§ Work instruction
Select from the data all lines with the word "computer".

Data for analysis Block Start

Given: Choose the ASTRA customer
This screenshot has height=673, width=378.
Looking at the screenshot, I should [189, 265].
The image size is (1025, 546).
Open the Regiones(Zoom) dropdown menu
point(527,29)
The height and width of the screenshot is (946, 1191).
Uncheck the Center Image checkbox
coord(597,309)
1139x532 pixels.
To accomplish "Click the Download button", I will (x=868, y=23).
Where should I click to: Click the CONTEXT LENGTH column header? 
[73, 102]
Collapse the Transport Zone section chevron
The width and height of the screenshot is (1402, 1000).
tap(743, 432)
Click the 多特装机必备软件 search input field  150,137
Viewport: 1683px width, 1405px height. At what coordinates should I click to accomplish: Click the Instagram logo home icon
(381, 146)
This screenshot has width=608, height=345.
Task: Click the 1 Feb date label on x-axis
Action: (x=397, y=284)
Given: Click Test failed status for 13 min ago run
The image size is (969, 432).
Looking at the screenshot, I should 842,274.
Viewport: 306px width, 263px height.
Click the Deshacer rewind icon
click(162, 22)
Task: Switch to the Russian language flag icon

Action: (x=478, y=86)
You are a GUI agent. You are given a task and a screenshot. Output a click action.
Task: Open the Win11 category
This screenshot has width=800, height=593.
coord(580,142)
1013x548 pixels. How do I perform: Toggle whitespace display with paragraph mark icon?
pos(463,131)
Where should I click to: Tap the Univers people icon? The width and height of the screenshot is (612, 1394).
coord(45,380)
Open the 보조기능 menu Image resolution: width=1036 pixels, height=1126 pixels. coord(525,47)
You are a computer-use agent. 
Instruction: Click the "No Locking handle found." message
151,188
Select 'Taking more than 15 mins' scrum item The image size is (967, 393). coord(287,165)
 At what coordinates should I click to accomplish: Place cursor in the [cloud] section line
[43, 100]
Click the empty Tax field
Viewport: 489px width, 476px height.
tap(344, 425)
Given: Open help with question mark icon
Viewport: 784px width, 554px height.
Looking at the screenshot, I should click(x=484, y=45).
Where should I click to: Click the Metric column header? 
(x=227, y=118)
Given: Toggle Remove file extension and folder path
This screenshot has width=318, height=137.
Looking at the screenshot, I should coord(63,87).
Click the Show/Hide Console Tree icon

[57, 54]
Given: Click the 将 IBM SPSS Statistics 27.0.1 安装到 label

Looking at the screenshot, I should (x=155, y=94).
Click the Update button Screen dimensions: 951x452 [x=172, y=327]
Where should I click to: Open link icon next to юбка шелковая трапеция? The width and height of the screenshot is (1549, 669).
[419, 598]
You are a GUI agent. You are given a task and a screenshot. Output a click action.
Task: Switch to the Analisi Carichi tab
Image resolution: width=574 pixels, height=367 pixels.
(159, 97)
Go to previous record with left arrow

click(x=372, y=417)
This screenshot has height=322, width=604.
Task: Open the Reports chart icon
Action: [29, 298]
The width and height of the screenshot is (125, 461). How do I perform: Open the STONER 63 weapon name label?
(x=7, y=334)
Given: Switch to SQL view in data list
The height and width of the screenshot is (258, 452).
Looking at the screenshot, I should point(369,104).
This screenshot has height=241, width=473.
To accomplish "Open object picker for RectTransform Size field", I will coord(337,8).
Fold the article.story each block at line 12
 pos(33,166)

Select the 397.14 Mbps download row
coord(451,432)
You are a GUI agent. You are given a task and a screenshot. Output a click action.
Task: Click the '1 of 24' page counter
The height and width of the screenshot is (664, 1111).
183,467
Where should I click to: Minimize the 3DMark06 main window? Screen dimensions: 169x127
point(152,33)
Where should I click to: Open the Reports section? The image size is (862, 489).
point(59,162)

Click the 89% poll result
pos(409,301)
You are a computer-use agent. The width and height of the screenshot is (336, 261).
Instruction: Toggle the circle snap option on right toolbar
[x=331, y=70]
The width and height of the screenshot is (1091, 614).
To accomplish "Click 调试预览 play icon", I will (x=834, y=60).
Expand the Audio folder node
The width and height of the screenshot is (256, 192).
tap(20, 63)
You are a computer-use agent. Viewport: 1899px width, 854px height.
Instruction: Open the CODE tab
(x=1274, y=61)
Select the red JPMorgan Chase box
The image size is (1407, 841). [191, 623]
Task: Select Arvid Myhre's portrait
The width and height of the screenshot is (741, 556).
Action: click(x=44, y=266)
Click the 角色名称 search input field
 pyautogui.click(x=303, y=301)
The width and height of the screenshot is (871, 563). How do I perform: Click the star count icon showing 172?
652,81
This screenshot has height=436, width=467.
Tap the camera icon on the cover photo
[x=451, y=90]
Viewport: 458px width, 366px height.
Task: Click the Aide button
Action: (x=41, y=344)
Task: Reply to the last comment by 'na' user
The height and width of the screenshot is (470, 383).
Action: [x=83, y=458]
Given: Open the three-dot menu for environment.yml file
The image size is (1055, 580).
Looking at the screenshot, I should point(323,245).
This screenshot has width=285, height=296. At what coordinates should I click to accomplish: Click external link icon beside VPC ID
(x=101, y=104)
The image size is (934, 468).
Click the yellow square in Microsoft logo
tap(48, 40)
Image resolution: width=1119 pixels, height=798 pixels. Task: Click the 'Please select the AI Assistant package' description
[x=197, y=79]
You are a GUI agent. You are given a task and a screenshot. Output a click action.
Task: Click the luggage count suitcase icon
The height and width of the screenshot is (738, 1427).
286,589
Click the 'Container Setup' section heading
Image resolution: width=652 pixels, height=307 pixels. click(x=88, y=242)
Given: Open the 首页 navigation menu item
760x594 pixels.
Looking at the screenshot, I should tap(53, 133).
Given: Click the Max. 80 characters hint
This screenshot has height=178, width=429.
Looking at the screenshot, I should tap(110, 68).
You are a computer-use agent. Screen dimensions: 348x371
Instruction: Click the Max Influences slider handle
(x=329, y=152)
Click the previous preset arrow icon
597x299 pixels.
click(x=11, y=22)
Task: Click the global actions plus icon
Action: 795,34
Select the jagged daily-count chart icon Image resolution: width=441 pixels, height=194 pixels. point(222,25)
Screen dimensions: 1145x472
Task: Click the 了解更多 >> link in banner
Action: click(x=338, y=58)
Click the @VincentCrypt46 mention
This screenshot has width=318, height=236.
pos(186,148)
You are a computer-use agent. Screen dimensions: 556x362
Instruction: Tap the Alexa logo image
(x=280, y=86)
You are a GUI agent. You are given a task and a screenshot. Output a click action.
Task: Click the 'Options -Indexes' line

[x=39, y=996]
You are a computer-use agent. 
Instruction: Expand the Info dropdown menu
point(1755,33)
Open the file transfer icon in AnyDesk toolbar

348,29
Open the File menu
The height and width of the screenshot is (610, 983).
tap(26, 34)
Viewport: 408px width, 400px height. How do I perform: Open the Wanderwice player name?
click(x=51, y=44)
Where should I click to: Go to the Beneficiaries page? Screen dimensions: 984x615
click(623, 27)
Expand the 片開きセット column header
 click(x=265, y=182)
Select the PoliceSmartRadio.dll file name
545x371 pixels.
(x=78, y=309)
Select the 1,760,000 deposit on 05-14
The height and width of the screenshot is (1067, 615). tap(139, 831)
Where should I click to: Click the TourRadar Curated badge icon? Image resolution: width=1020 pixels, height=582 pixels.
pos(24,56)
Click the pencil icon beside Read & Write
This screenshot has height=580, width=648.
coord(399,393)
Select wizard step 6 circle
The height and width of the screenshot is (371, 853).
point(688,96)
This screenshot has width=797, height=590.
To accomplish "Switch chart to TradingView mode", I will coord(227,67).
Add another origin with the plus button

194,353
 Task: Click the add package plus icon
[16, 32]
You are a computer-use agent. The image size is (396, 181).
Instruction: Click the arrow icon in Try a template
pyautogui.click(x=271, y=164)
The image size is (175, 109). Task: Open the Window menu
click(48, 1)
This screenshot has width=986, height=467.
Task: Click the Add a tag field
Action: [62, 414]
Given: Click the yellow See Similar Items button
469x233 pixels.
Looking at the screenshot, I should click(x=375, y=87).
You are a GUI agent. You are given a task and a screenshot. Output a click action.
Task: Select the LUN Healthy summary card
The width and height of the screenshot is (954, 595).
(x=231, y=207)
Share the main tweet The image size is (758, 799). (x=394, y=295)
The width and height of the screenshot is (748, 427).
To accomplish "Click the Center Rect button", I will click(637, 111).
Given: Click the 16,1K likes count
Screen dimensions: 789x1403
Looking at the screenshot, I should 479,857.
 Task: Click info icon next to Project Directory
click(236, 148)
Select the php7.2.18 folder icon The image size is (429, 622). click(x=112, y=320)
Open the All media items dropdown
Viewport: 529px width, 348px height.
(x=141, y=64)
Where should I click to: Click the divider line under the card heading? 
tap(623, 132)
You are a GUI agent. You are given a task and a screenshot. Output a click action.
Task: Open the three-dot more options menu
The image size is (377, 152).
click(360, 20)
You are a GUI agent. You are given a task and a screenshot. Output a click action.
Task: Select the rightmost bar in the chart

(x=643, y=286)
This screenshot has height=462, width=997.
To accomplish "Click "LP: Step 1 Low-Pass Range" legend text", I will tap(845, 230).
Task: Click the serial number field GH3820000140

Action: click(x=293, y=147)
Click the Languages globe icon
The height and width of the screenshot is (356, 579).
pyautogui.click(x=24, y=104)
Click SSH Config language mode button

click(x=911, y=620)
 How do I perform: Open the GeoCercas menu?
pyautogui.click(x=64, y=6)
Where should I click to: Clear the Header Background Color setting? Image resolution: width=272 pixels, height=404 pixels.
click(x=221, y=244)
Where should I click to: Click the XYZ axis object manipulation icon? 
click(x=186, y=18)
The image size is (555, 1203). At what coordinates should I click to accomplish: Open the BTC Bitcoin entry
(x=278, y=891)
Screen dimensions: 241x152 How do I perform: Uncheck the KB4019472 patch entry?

Data for analysis Block End

§ Answer for this exercise
You are a computer-use agent. 
You are a computer-use agent. The width and height of the screenshot is (336, 261).
You are a computer-use agent. Viewport: 1899px width, 854px height.
You are a computer-use agent. Screen dimensions: 348x371
You are a computer-use agent. Screen dimensions: 556x362
You are a computer-use agent. 
You are a computer-use agent. The image size is (396, 181).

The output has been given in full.